The Class C units will receive distributions in the form of additional Class C units until the end of 2017 (unless earlier converted), and will be disregarded with respect to calculating WES’s cash distributions until they are converted to common units. The Class C units will convert into common units on a one-for-one basis on December 31, 2017, unless WES elects to convert such units earlier or Anadarko extends the conversion date.

The above summary of the UPA is qualified in its entirety by reference to the UPA, a copy of which is attached as Exhibit 10.1 to WES’s Current Report on Form 8-K and incorporated in this Item 1.01 by reference.



Item 2.02 Results of Operations and Financial Condition.

On October 28, 2014, Western Gas Partners, LP and Western Gas Equity Partners, LP issued a joint press release announcing third-quarter 2014 results. The press release is included in this report as Exhibit 99.1.
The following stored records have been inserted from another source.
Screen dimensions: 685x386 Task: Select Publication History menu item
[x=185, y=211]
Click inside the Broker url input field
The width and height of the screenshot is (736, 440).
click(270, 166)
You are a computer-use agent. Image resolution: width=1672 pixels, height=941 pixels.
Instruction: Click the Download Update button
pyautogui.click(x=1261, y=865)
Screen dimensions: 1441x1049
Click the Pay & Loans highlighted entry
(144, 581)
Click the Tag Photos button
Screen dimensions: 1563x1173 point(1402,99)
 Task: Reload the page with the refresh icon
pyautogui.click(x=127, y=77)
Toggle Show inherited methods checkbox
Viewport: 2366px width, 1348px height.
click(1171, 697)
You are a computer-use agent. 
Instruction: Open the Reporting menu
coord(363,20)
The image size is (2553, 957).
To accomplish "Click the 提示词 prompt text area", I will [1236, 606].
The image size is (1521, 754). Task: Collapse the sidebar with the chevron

Item 9.01 Financial Statements and Exhibits.
(d)    Exhibits

2.1#
Agreement and Plan of Merger, dated October 28, 2014, by and among Western Gas Partners, LP, Maguire Midstream LLC and Nuevo Midstream, LLC (incorporated by reference to Exhibit 2.1 to the Current Report on Form 8-K of Western Gas Partners, LP filed on October 28, 2014, File No. 001-34046).
10.1
Unit Purchase Agreement, dated October 28, 2014, by and among Western Gas Partners, LP, APC Midstream Holdings LLC and Anadarko Petroleum (incorporated by reference to Exhibit 10.1 to the Current Report on Form 8-K of Western Gas Partners, LP filed on October 28, 2014, File No. 001-34046).
99.1
Press release dated October 28, 2014 (incorporated by reference to Exhibit 99.1 to the Current Report on Form 8-K of Western Gas Partners, LP filed on October 28, 2014, File No. 001-34046).

#
Pursuant to Item 601(b)(2) of Regulation S-K, the registrant agrees to furnish supplementally a copy of any omitted schedule to the SEC upon request.






SIGNATURES
 
Pursuant to the requirements of the Securities Exchange Act of 1934, the registrant has duly caused this report to be signed on its behalf by the undersigned thereunto duly authorized.
 
 
 
WESTERN GAS EQUITY PARTNERS, LP
 
 
 
 
 
By:
Western Gas Equity Holdings, LLC, its general partner
 
 
 
 
 
 
Dated:
October 28, 2014
By:
/s/ Benjamin M. Fink
 
 
 
Benjamin M. Fink
Senior Vice President and Chief Financial Officer




EXHIBIT INDEX


Exhibit
Number    Exhibit Title

2.1#
Agreement and Plan of Merger, dated October 28, 2014, by and among Western Gas Partners, LP, Maguire Midstream LLC and Nuevo Midstream, LLC (incorporated by reference to Exhibit 2.1 to the Current Report on Form 8-K of Western Gas Partners, LP filed on October 28, 2014, File No. 001-34046).
10.1
Unit Purchase Agreement, dated October 28, 2014, by and among Western Gas Partners, LP, APC Midstream Holdings LLC and Anadarko Petroleum Corporation (incorporated by reference to Exhibit 10.1 to the Current Report on Form 8-K of Western Gas Partners, LP filed on October 28, 2014, File No. 001-34046).
99.1
Press release dated October 28, 2014 (incorporated by reference to Exhibit 99.1 to the Current Report on Form 8-K of Western Gas Partners, LP filed on October 28, 2014, File No. 001-34046).